GDPR-Compliant AI Chatbots: A Founder's Checklist
What you actually need to do to ship an AI chatbot to EU visitors without losing sleep — or your customers' trust.
GDPR compliance for an AI chatbot is mostly common sense plus a few specific data flows. Below is the checklist we walk new customers through. None of this is legal advice; it's the operational reality.
1. Lawful basis
For most chatbots, the lawful basis is legitimate interest (answering visitor questions) or consent (lead capture). Document which you're using.
2. Data minimization
Only ask for what you need. An email is fine when the bot can't answer; asking for full name, phone, and company on hello is not.

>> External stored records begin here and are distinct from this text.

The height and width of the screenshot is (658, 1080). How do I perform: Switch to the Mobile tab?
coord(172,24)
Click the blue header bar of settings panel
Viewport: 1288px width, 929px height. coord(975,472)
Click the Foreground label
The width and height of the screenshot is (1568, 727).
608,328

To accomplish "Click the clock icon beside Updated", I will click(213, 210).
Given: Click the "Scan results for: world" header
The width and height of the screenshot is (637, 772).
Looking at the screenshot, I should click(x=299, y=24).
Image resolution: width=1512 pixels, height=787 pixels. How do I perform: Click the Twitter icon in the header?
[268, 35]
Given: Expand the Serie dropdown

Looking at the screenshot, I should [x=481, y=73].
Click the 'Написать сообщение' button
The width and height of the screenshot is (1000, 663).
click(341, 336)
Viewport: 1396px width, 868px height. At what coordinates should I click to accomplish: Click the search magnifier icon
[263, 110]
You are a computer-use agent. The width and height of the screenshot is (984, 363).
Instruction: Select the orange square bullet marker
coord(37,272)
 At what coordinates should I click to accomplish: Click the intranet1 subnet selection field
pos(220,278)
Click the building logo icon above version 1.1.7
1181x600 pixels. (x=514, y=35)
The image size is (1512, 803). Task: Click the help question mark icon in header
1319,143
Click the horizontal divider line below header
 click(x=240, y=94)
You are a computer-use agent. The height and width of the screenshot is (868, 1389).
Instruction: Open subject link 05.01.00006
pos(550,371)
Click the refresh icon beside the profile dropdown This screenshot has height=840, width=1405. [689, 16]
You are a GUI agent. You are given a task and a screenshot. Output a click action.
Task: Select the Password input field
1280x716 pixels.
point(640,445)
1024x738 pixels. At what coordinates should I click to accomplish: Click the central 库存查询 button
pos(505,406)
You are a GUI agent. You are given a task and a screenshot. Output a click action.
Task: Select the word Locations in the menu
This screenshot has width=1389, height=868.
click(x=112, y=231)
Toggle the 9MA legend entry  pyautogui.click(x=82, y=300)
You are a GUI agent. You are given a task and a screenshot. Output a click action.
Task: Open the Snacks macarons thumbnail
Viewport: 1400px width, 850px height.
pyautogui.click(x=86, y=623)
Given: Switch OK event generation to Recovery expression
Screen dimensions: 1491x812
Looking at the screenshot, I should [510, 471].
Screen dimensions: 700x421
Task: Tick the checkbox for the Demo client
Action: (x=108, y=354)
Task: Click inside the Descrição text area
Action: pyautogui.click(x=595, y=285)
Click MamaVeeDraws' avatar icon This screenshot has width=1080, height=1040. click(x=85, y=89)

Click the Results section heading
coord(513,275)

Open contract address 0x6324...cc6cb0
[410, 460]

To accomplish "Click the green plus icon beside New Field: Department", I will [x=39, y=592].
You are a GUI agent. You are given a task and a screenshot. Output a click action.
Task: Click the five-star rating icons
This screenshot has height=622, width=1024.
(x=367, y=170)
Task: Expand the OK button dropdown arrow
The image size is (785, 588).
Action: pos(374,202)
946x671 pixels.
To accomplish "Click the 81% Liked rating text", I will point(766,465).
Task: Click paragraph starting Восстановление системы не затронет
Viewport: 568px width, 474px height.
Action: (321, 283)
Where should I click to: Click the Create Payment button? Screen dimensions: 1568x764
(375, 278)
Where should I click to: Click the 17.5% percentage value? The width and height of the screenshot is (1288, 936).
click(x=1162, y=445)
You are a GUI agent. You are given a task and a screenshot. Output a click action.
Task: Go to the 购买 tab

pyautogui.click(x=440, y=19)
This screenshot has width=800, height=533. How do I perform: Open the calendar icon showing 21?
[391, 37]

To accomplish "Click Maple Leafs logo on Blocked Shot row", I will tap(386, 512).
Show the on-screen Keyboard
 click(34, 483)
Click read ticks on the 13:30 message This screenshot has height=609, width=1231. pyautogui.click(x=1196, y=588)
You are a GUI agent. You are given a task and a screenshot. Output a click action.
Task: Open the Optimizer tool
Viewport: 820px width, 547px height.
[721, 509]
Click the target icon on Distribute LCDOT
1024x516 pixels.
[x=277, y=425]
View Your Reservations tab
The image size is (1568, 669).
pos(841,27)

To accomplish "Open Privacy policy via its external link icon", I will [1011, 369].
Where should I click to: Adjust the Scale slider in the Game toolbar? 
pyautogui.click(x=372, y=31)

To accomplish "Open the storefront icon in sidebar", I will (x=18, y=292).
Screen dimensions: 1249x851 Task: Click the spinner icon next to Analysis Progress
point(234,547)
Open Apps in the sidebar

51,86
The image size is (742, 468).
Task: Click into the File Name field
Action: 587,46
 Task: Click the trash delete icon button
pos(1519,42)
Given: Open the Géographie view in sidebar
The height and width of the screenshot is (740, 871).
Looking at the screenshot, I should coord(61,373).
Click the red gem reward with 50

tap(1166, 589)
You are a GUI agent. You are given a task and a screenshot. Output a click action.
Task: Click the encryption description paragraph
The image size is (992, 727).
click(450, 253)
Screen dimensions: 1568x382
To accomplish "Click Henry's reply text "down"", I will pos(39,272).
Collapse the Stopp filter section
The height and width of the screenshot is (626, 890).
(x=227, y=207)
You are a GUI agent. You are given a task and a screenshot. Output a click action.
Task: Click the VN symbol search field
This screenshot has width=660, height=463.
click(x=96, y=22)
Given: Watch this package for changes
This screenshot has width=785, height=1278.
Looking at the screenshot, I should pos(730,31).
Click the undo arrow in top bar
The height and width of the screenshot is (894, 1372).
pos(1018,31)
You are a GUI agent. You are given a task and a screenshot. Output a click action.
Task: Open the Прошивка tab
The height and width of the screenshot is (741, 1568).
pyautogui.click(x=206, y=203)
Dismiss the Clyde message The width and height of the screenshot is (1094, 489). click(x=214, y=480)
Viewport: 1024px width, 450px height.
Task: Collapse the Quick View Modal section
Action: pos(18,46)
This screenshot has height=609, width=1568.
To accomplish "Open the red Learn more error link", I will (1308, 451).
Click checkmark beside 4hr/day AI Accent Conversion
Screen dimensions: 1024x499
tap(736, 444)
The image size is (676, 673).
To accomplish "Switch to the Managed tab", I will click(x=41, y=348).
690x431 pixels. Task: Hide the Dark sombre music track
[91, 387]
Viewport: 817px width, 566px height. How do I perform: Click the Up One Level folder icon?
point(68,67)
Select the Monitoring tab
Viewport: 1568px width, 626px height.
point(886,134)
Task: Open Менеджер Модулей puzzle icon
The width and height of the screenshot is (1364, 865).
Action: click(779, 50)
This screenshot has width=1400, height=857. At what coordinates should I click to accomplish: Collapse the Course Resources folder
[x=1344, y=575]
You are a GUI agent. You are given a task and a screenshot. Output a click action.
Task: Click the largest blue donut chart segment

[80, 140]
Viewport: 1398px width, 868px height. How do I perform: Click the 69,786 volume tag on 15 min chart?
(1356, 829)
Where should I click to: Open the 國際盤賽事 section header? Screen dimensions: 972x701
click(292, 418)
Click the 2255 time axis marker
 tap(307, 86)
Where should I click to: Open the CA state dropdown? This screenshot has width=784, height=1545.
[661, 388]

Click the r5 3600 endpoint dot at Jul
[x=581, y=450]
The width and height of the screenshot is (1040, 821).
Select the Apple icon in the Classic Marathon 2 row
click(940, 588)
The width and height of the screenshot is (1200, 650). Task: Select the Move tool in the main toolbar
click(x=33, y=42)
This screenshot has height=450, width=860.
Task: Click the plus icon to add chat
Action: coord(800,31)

3. Subprocessor disclosure
Your privacy policy should list the AI model provider (OpenAI in our case) and the chatbot vendor. PageBot publishes a sub-processors page you can link from yours.
4. Right to erasure
When a user asks for their conversation deleted, the vendor must support it. PageBot exposes a per-conversation deletion endpoint.
5. Cross-border transfers
If user data leaves the EU (it does, when calling US-based AI providers), you need standard contractual clauses in place. Your chatbot vendor's DPA should include them.
6. Hallucination as a privacy risk
Underrated angle: a bot that invents details about a user (or worse, about another user) is a data accuracy problem under GDPR. Pick a vendor with retrieval-grounded answers and source citation.